KYIV: Russia admitted two years into its invasion of Ukraine on Friday that it was “in a state of war,” as it launched a massive wave of missile and drone attacks on its neighbour’s territory.

Russia fired almost 90 missiles and more than 60 Iranian-designed kamikaze drones, damaging dozens of energy facilities including power stations, in what Ukrainian officials said was an attempt to cripple the country’s electricity and heating supply.

Russia said the wave of strikes was retaliation for a series of Ukrainian attacks on its border regions in recent weeks.

At least five people were killed and more than 20 injured, according to Ukraine’s interior ministry and local officials.

“We are in a state of war,” Kremlin spokesman Dmitry Peskov said in an interview to a pro-Kremlin newspaper, published on Friday.

Fires 90 missiles, 60 drones, damages energy facilities

The admission marks an escalation in official language used to describe the conflict, which the Kremlin initially referred to as a “special military operation”.

“Yes, it started as a special military operation, but as soon as this bunch was formed there, when the collective West became a participant on Ukraine’s side, for us it already became a war,” Peskov said.

“De jure (legally) it is a special military operation.

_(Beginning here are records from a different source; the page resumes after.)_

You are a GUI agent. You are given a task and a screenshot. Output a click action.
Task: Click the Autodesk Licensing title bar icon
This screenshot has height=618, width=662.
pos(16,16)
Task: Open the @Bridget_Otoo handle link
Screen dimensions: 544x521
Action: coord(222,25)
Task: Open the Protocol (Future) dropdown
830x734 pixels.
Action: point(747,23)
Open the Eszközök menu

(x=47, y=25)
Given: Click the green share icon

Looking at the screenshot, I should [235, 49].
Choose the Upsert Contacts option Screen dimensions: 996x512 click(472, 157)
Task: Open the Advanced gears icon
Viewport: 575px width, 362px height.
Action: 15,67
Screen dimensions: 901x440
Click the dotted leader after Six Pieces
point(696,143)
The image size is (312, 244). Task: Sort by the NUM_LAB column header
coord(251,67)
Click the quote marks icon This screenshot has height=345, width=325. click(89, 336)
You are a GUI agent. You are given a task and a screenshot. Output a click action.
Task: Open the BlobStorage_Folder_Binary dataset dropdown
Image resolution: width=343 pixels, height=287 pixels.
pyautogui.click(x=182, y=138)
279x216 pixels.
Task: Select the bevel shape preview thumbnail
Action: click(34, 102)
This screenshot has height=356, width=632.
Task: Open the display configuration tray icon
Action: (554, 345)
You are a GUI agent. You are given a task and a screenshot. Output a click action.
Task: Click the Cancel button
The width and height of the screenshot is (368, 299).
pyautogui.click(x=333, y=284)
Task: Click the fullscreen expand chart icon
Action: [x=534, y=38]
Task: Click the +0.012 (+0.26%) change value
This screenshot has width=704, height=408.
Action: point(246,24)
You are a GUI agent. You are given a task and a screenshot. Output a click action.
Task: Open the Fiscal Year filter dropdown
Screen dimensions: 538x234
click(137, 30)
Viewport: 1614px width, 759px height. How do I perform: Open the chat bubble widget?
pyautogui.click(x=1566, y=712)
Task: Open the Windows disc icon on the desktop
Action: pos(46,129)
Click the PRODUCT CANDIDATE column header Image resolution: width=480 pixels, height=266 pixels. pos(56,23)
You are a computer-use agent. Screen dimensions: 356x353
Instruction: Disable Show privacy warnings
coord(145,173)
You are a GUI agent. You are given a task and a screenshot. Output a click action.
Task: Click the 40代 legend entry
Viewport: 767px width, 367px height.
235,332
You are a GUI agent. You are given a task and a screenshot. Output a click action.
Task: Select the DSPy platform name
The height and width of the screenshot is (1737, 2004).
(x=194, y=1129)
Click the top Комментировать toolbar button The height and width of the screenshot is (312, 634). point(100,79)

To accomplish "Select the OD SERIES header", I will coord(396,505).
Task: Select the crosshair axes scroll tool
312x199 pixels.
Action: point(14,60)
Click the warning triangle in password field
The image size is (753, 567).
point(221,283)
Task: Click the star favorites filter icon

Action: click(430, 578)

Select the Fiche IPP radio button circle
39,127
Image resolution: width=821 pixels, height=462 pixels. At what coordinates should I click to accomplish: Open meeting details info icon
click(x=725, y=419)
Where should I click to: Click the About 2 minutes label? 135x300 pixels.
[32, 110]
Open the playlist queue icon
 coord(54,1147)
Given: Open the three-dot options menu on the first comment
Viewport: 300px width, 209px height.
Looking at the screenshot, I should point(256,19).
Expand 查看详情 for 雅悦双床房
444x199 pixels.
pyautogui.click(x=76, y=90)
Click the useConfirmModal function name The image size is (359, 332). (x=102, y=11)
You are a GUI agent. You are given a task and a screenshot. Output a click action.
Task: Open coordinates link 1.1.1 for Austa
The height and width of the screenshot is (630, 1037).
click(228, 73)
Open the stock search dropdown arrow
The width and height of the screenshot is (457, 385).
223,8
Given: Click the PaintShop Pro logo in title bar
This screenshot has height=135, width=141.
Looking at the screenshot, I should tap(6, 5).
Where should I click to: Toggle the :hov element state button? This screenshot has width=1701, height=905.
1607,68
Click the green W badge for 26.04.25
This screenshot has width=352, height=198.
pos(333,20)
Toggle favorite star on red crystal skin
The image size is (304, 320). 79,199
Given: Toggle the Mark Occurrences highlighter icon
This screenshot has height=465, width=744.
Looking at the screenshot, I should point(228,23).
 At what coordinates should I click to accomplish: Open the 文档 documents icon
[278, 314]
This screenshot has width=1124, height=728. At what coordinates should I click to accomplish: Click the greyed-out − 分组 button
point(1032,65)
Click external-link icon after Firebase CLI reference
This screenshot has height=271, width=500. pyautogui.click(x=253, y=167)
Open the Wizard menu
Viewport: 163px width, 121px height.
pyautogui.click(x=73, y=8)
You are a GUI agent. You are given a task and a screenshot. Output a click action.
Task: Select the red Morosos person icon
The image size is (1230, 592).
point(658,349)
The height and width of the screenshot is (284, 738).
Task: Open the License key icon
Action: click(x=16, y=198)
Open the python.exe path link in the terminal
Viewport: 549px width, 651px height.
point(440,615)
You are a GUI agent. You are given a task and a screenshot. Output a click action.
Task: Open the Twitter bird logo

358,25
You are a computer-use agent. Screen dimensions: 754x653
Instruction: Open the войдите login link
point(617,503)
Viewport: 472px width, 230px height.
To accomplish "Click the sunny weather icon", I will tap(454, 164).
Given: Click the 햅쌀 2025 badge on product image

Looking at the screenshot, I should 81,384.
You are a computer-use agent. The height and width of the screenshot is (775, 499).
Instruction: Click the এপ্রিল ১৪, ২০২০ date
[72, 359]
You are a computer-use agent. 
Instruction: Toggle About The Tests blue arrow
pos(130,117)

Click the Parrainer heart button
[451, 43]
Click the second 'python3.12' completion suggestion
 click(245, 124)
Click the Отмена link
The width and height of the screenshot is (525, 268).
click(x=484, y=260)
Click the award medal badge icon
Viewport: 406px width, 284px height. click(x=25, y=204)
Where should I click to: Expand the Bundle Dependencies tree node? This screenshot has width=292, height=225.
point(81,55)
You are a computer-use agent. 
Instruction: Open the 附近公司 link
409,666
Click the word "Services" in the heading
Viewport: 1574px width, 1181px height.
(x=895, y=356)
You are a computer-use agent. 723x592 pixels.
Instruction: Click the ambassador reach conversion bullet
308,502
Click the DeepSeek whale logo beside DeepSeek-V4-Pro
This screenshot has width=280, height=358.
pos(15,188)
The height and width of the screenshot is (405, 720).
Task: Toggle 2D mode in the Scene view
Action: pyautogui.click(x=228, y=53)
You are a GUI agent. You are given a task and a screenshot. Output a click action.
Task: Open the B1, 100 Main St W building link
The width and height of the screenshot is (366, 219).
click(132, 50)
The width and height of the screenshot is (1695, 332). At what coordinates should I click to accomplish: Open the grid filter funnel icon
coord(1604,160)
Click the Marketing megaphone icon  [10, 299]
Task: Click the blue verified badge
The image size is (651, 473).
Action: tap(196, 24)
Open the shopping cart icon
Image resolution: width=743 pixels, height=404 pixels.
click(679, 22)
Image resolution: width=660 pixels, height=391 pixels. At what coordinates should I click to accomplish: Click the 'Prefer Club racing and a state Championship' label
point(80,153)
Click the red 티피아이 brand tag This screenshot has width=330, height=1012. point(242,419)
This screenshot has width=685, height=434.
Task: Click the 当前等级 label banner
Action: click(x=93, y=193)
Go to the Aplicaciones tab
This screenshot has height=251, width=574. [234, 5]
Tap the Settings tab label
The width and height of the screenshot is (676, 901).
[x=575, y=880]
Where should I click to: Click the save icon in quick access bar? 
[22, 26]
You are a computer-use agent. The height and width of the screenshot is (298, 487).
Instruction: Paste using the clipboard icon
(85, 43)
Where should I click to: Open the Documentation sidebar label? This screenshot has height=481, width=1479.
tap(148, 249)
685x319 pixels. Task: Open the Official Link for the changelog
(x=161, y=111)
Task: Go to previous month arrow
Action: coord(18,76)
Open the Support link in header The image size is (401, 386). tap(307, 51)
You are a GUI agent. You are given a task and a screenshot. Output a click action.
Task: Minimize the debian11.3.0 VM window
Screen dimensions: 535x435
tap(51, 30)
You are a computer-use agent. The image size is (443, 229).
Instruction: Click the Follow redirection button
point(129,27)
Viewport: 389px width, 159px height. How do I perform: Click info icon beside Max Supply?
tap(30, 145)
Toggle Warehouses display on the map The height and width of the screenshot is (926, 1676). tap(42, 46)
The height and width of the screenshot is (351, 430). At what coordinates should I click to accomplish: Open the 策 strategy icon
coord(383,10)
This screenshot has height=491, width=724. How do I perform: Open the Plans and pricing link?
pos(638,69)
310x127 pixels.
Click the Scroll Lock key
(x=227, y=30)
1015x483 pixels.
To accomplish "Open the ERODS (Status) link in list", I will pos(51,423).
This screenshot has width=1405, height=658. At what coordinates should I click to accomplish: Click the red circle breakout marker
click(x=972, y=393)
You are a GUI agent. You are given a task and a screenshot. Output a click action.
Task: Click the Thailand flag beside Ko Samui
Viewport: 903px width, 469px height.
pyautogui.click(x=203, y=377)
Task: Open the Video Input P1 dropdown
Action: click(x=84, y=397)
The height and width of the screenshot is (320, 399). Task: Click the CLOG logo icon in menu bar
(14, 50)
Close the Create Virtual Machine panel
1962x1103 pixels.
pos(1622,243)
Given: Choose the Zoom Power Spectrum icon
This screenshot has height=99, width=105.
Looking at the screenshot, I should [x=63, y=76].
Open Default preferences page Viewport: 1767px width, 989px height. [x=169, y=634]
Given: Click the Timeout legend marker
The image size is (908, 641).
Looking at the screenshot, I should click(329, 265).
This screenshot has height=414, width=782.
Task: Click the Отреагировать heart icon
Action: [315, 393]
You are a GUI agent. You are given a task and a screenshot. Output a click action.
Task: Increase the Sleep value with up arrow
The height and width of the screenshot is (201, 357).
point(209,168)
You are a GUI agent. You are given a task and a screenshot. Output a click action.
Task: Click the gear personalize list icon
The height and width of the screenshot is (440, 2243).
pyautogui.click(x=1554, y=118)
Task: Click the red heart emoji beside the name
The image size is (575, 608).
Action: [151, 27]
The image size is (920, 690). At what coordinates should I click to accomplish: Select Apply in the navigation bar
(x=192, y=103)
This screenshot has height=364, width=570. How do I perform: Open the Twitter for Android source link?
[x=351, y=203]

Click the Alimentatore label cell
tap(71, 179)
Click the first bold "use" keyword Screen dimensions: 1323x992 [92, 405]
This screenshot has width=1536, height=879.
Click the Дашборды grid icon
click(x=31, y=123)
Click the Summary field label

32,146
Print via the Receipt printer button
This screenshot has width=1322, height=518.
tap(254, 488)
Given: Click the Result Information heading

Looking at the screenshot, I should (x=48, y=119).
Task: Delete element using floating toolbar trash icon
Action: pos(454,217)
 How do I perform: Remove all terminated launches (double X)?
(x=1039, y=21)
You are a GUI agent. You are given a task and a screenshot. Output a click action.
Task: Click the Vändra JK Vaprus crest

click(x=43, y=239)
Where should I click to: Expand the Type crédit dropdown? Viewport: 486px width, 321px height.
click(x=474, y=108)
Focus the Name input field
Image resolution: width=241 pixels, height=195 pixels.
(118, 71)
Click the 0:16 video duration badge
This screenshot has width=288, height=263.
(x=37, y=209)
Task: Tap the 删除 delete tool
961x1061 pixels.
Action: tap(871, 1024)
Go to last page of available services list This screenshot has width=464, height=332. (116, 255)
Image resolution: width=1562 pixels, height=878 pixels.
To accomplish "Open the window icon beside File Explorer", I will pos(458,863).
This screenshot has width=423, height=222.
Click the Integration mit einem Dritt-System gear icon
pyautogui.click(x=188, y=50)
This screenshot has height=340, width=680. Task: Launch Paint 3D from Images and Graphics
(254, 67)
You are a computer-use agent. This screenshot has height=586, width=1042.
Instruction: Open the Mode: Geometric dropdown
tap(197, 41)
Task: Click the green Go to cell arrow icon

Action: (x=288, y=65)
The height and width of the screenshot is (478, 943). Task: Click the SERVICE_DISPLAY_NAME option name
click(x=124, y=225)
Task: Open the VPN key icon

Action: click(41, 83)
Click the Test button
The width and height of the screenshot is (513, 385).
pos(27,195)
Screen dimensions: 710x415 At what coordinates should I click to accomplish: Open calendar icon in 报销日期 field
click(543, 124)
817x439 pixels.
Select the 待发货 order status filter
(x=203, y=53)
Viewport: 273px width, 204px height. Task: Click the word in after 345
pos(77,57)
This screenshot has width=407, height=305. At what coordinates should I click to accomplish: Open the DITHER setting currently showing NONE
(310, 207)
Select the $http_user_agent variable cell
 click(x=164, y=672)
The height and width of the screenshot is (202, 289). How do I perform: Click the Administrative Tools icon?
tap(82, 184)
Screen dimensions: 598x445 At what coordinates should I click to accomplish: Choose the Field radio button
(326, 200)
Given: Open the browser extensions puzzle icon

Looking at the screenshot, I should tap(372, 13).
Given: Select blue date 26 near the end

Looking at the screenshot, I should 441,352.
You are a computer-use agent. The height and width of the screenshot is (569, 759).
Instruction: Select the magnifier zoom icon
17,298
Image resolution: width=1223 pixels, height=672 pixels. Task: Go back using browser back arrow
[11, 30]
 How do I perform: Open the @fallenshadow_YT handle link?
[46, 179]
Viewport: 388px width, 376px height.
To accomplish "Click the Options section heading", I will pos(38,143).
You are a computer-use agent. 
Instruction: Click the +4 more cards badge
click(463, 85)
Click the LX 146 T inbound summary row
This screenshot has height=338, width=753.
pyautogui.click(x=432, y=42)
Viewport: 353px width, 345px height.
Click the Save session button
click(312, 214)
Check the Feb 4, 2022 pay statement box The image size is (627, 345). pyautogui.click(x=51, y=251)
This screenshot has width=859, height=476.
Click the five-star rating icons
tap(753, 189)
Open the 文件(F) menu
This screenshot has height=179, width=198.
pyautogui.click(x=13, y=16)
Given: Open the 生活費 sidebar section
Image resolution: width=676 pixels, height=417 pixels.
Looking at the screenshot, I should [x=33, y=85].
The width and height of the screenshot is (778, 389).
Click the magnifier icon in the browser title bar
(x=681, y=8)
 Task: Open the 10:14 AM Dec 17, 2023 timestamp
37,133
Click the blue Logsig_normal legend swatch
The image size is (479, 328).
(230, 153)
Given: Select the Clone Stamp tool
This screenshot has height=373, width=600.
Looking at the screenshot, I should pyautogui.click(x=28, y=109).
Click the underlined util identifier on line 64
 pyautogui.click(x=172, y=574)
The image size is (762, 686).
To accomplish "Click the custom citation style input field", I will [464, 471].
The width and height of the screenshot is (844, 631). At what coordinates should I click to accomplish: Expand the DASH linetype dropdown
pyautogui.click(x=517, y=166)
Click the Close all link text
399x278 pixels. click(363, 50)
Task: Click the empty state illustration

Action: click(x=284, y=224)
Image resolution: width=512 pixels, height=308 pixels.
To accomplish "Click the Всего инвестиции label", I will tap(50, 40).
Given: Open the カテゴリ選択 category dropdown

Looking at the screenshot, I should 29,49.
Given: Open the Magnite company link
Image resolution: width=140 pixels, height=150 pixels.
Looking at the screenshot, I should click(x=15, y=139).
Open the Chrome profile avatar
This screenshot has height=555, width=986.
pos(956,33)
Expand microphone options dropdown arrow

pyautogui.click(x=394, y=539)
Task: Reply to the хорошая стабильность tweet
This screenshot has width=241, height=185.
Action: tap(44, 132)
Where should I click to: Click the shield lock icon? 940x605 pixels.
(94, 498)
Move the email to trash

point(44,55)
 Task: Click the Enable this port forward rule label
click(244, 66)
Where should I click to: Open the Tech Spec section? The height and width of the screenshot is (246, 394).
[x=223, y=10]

But de facto it has turned into a war,” he added.

Moscow often accuses the West of direct participation in the conflict by supplying Ukraine with weapons.

Calling Friday’s strikes “retaliation” for recent Ukrainian attacks, Moscow’s defence ministry said it had targeted Ukraine’s “energy sites, military-industrial complex, railway hubs and arsenals.” “All of the objectives of the massive strike were achieved,” it said.

‘Largest on record’

Ukraine’s state-run power grid, Ukrenergo, said the attack on the energy network was the “largest on record.” It said “dozens of power system facilities have been damaged,” including thermal and hydroelectric power plants.

More than 1.5 million people were left without power across at least eight regions, the United Nations Human Rights Monitoring Mission in Ukraine said.

Ukrainian President Volodymyr Zelensky appealed once again on Friday for more Western arms, blasting political “indecision” that he said was costing Ukrainian lives.

Ukraine has struggled with shortages of both air defences to protect its skies and ammunition on the ground, as a vital $60 billion military aid package is currently held up in the US Congress.

“Russian missiles do not have delays, as do aid packages to our country. The ‘Shahed’ (drones) have no indecision, like some politicians. It is important to understand the cost of delays and postponed decisions,” he said.

“We need air defence to protect people, infrastructure, homes and dams. Our partners know exactly what is needed. They can definitely support us... Life must be protected from these non-humans from Moscow.”

Ukraine’s air force said it shot down 37 of the 88 missiles fired overnight and 55 of 63 drones.